While Frank Lloyd Wright (FLW) is widely regarded as one of America’s greatest architects, you don’t have to be an architecture buff to appreciate his design and history. There is a new self-guided trail that will take you from one FLW wonder to the next in nine counties in Southern Wisconsin.
The Trail starts in Kenosha County and ends in his birthplace in Richland County. Wright’s architecture and influence is scattered throughout the world, but many of his most impressive structures are all within a few hours drive here in Wisconsin.
Here is a quick overview of the trail. Starting in Kenosha County, you will see the SC Johnson Administration Building and Research Tower which serve as the headquarters and former research center for the popular household cleaning product company, SC Johnson.
The third stop takes you a few miles north to Wingspread in Wind Point. This building was commissioned by H.F. Johnson Jr. the SC Johnson Company’s third-generation leader. With four wings jutting across 14,000 square feet of space, this building was completed in 1939 and affectionately named “Wingspread.”
Number four takes you to the heart of Milwaukee to the Burnham House. This is the perfect example of a series of standardized homes FLW designed between the years of 1915 to 1917. These homes today are known as “American System-Built Homes.”

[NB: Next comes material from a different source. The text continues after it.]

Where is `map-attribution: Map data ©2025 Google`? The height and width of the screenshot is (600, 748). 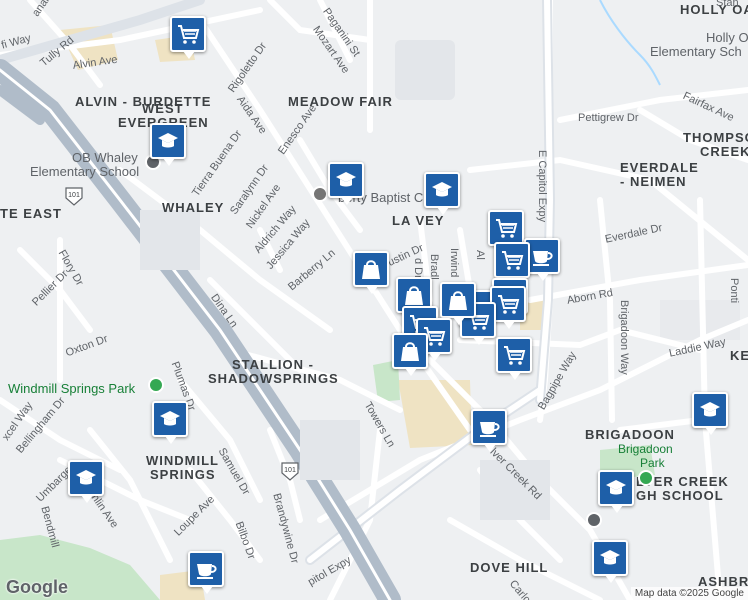
map-attribution: Map data ©2025 Google is located at coordinates (689, 594).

The Monona Terrace on the beautiful Madison skyline is the fifth stop on the trail. This project was proposed by Wright in the 1930’s but wasn’t completed until nearly 40 years after his death due to numerous setbacks.

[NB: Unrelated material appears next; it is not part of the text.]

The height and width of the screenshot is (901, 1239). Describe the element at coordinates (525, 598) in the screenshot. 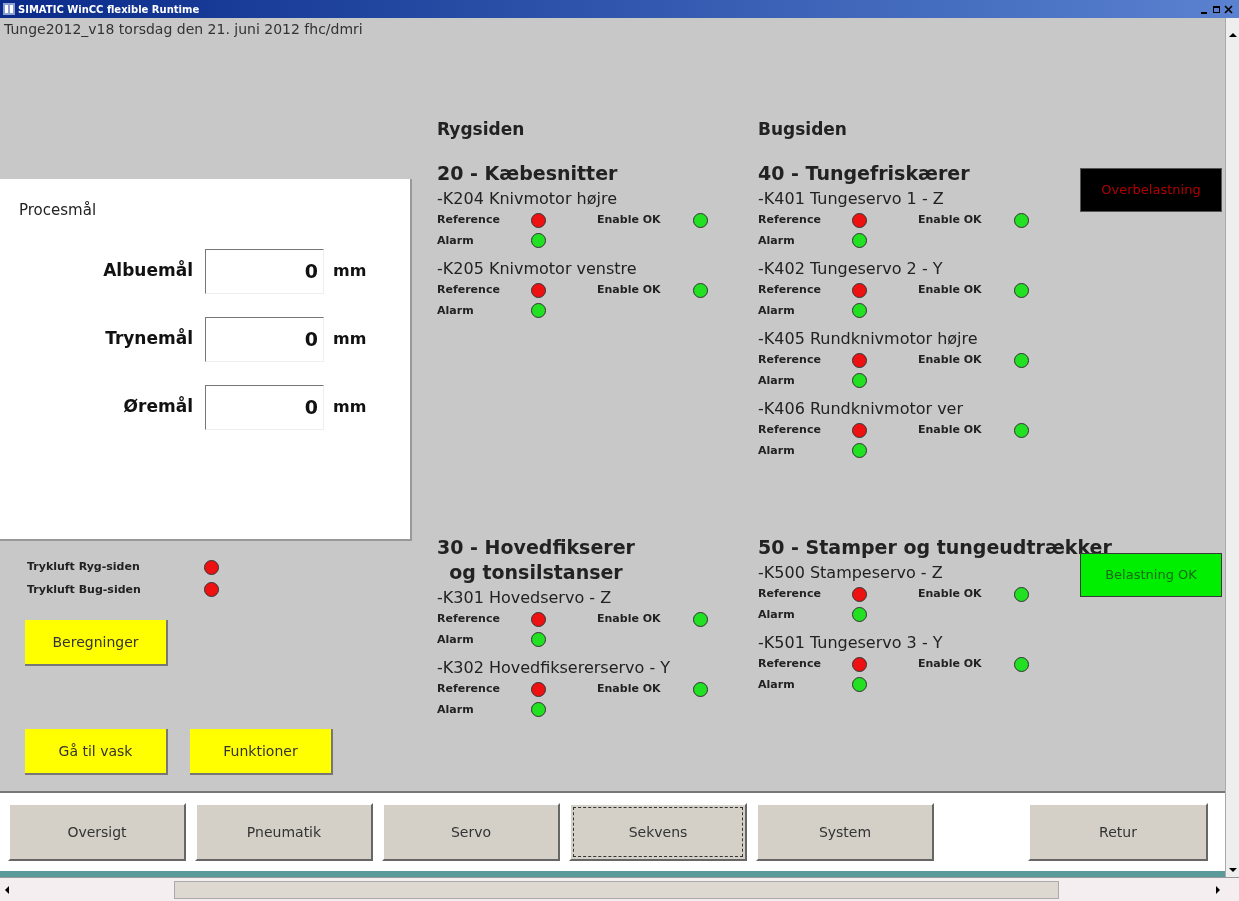

I see `motor-name: -K301 Hovedservo - Z` at that location.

Staying in Madison, the sixth stop will land you to the First Unitarian Society Meeting House. Wright’s father was one of the founders of this church, and Wright himself was a member of the congregation. This building has been hailed as one of the most innovative examples of church architecture.
Taliesin, which may be Wright’s most famous Wisconsin architectural marvel, is the seventh stop on the trail. This 800 acre estate overlooks the Wisconsin River in Spring Green, Wisconsin. It was rebuilt and renovated after two fires destroyed it and was built in 1911.

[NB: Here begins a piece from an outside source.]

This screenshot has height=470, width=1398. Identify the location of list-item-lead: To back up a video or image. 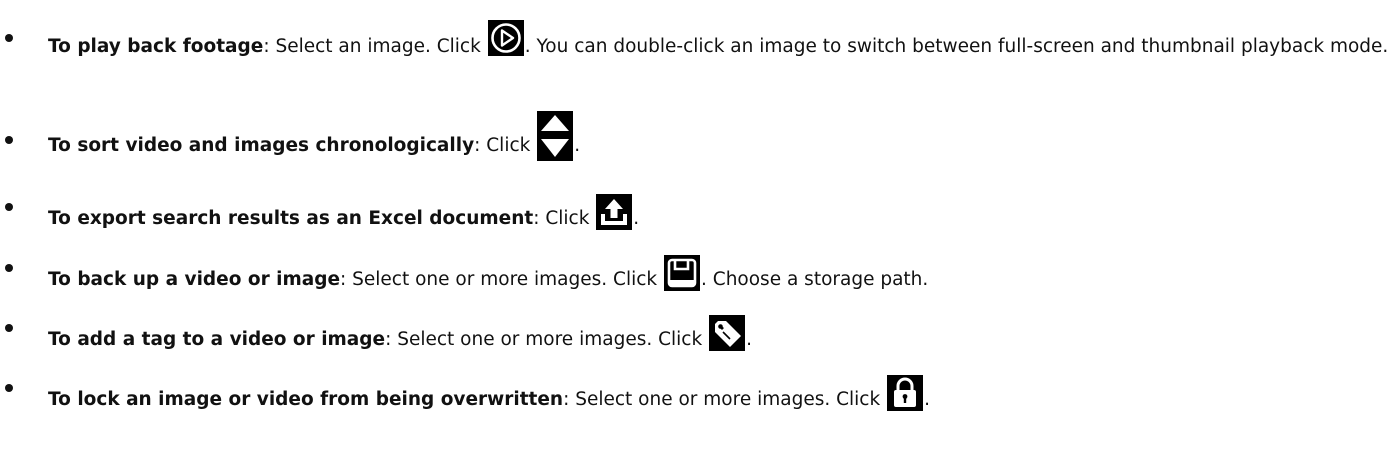
(194, 280).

The Wyoming Valley School is only three miles away from Taliesin and was designed and donated in honor of Wright’s mother. The School provides spaces for workshops, performances, lectures and exhibits for all ages. It offers the necessary opportunities to bring students and their families together in pursuit of a creative education to pay homage to Wright.
The ninth and final stop takes you to Richland Center and the AD German Warehouse. This is one of the few commercial designs by FLW that were actually built and this one was constructed in Wright’s hometown. This warehouse stored sugar, flour, coffee, tobacco and other goods and now is home to a gift shop, small theater and art exhibition.
These stops are great for a quick day trip to see architecture from one of the greatest American architects right here in Wisconsin. All of these buildings are available to tour but you’ll want to check to make sure tours are running on the days you’re visiting.